* _Directions_
Render all of the data below as a numbered list, leaving out any blank lines.

* _Stored data entries_

[BEGIN]

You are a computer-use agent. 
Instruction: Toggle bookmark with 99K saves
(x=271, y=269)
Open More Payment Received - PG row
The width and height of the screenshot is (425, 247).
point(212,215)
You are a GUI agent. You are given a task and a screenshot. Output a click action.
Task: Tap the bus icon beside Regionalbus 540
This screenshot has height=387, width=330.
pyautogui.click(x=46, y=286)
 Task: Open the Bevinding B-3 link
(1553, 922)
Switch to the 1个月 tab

[END]

* _Answer to this task_
1. You are a computer-use agent. 
2. Instruction: Toggle bookmark with 99K saves
3. (x=271, y=269)
4. Open More Payment Received - PG row
5. The width and height of the screenshot is (425, 247).
6. point(212,215)
7. You are a GUI agent. You are given a task and a screenshot. Output a click action.
8. Task: Tap the bus icon beside Regionalbus 540
9. This screenshot has height=387, width=330.
10. pyautogui.click(x=46, y=286)
11.  Task: Open the Bevinding B-3 link
12. (1553, 922)
13. Switch to the 1个月 tab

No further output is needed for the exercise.